Logic issue - can't login on my own login system

Hi, :injured:

Here is the function that verifies the login:

public function verificaLogin($nivelAcesso = 0, $pURL = false)
    {
        //se nao houver variável de sessão setada ou se o nível de utilizador for menor que o nível de acesso:
        if (!isset($_SESSION['idUtilizador']) OR ($_SESSION['nivelUtilizador'] < $nivelAcesso))
        {
            // Destr&#243;i a sess&#227;o
            session_destroy();

            // e redirecciona para url
            if ($pURL)
            {
                Funcao::redirecciona($pURL);
            }

            $this->_msgErro = 'A p&#225;gina pretendida &#233; de acesso restrito ou a sua sess&#227;o expirou. Por favor, fa&#231;a login novamente.';

            return false;
        }
        else
        {
            return true;
        }
    }

Here is what I have on my restrict access page:


//aqui tem de estar o parametro ?msg
$login->verificaLogin(1, 'index.php?msg=erro');

The user level is 1 and the session is setted.

However, I’m getting the message:

A página pretendida é de acesso restrito ou a sua sessão expirou. Por favor, faça login novamente.

  • that is the error message defined on the function.

Is it a logic issue?
If not, what could this be?

Something to do with the return false and return true ?

Thanks in advance,
Márcio

Ok. I guess I found the place where the issue is, even if not WHAT exactly is causing it.

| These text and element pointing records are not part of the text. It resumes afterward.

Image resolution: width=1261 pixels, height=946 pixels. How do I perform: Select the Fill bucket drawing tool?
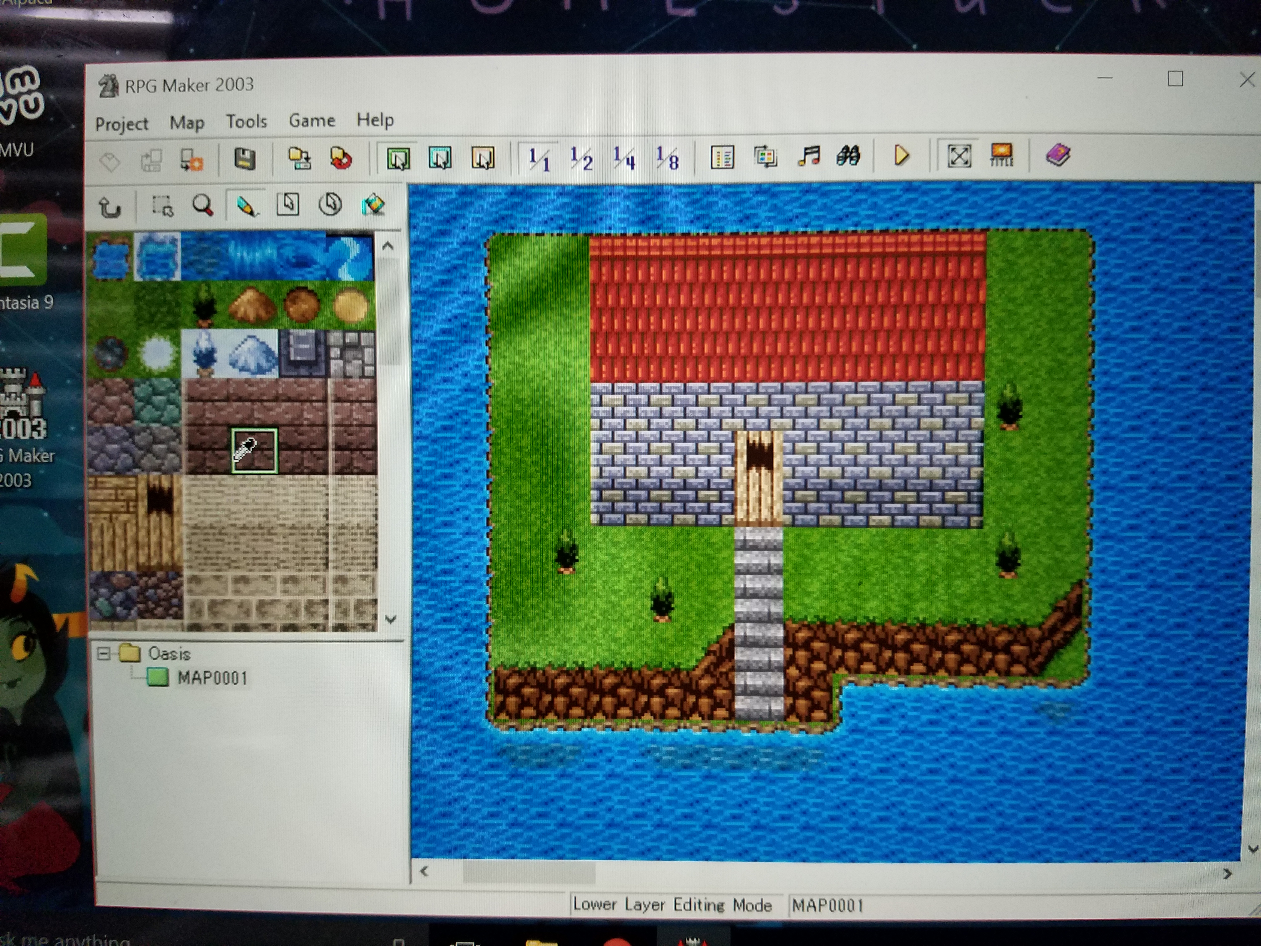373,205
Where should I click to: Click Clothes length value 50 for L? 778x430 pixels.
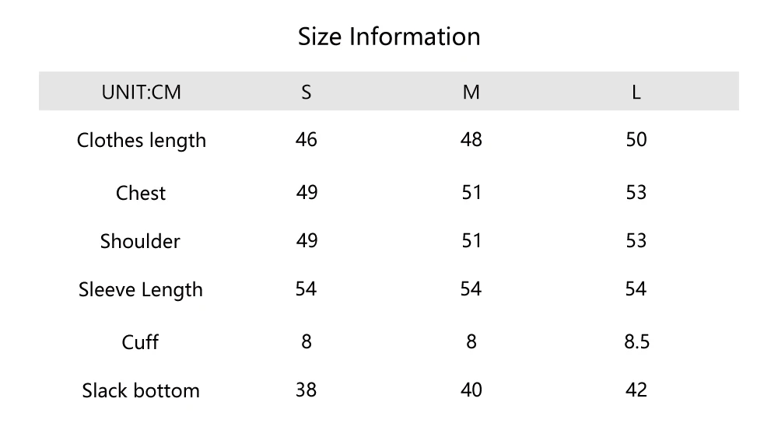click(636, 139)
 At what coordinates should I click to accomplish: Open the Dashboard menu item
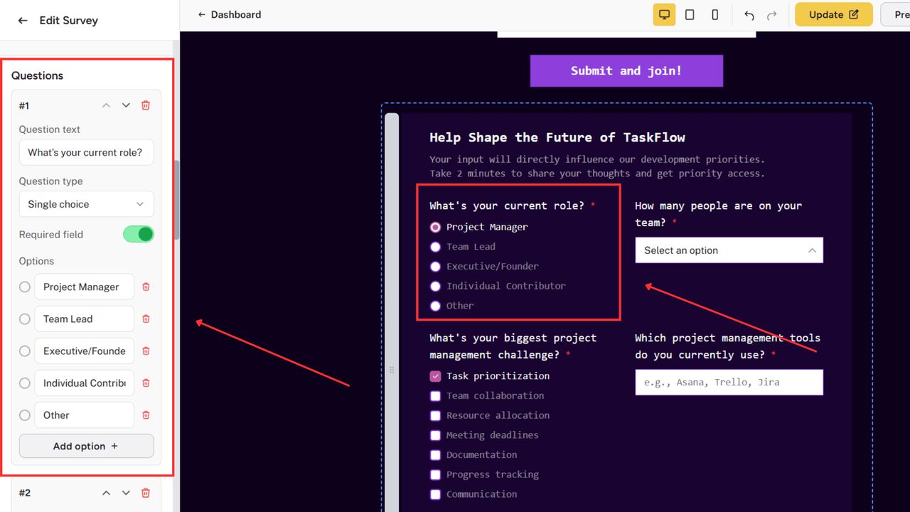pyautogui.click(x=235, y=14)
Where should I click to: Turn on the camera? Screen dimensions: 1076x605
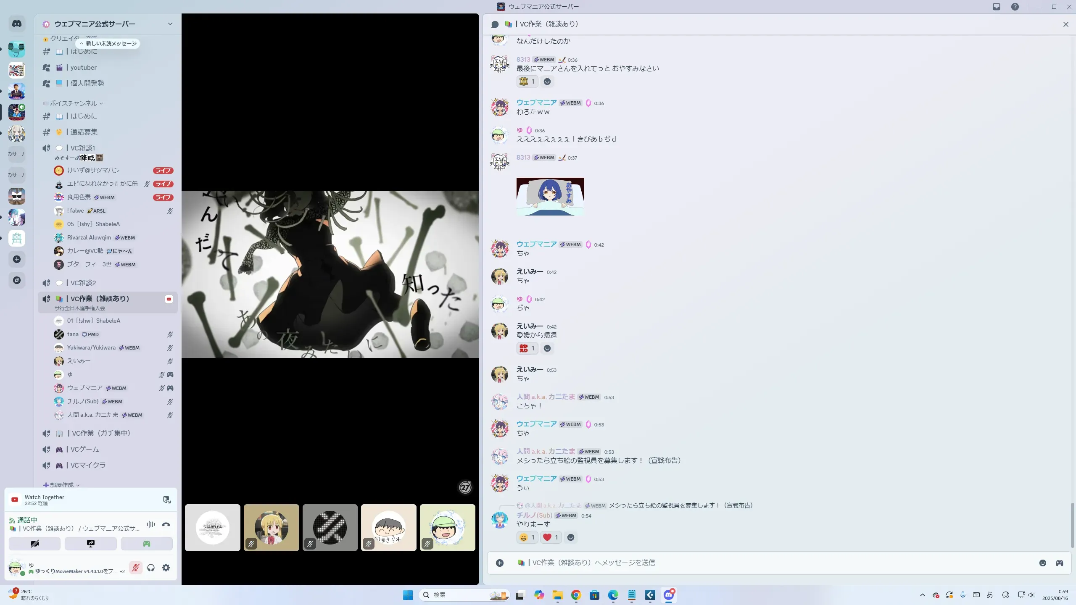(x=34, y=544)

On the first restrict page, I have a conditional like so:

  
<?php if ($login->verificaLogin(2)) { ?>

            <h2>Associados</h2>

            <div><a href="AssociadoAdmin.php">Adicionar novo associado</a></div>
            

            <?php echo (isset($_GET['msg'])) ? '<div id="inserir-editar-sucesso"><span>O associado foi adicionado com sucesso.</span></div>':''; ?>
            <?php echo (isset($resultado['sucessoRemover'])) ? '<div id="inserir-editar-sucesso"><span>O associado foi removido com sucesso.</span></div>':''; ?>

            //something here

        <?php } ?>

So despite the fact that I can echo the variables once the page is started, I’m loosing them right after, when this conditional above:

<?php if ($login->verificaLogin(2)) { ?>

is checked ? Can I have your or anyone else help in order to properly understand what’s going on?

Thanks again,
Márcio

Thanks.

I have comment the redirect, and on my restrict page I have echoed the vars.

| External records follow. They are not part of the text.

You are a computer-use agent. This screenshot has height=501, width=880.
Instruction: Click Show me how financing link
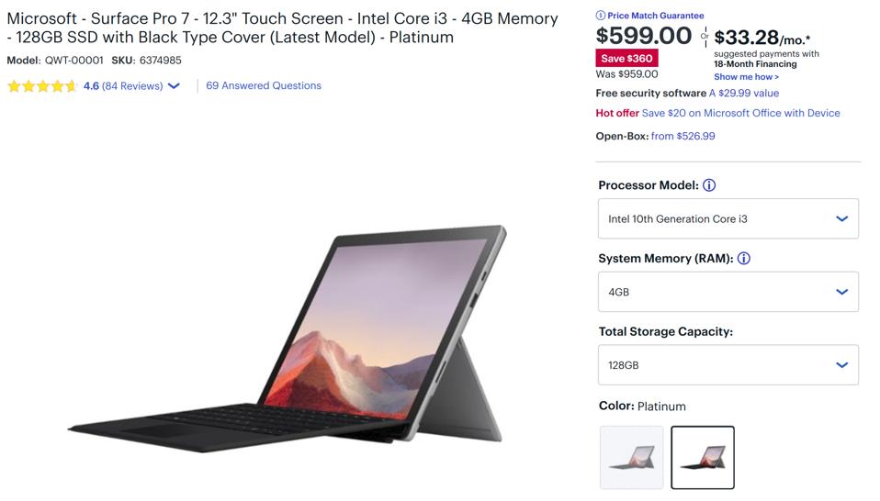click(746, 77)
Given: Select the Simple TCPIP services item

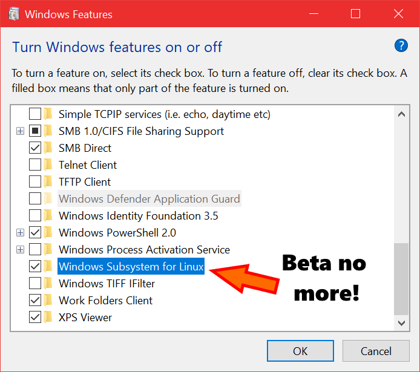Looking at the screenshot, I should [165, 114].
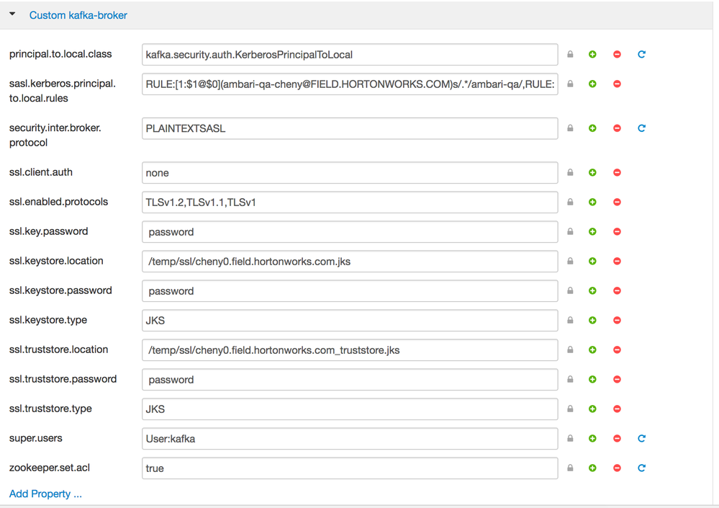719x508 pixels.
Task: Click the Add Property link
Action: (x=45, y=494)
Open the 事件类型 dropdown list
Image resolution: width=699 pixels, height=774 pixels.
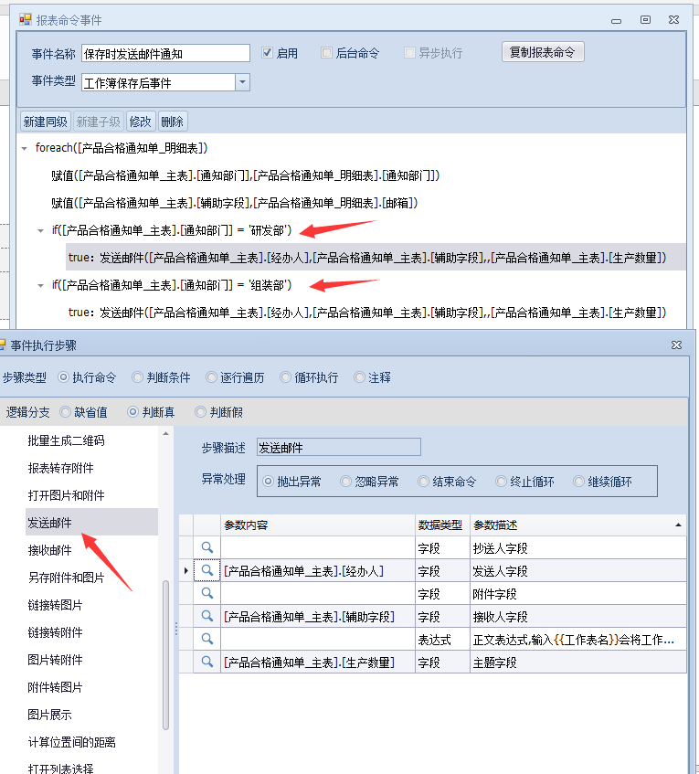242,82
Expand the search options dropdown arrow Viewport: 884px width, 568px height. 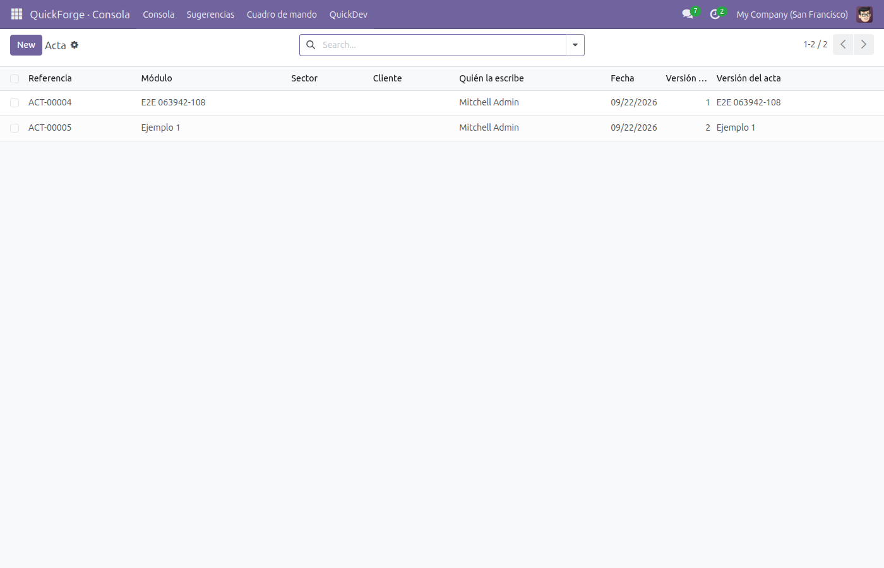(575, 45)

I’m getting undefined index on them. :s

I do have:
<?php session_start(); ?>

on the beginning…

Update 1: If I login with a user that as access level 2 the session of that user is preserved upon the following restricted pages.
Update 2: If I login with a user that as access level 1 the session is preserved when I go the first restricted page, but get’s lost when I try to access the second restricted page.

I have review and review again, and again, that second page were user level 1 loses the session and, at the beginning, I have exactly the same code as in the first page (where user level 1 as access with no problems).

I don’t mind to dig in of course, and try to find the cause, but I don’t even know were to look at on this case. Any advice, even remote would be appreciated.

Thanks again,
Márcio

Echo out your values of

$_SESSION[‘idUtilizador’] and $_SESSION[‘nivelUtilizador’]

and make sure you’ve set them correctly.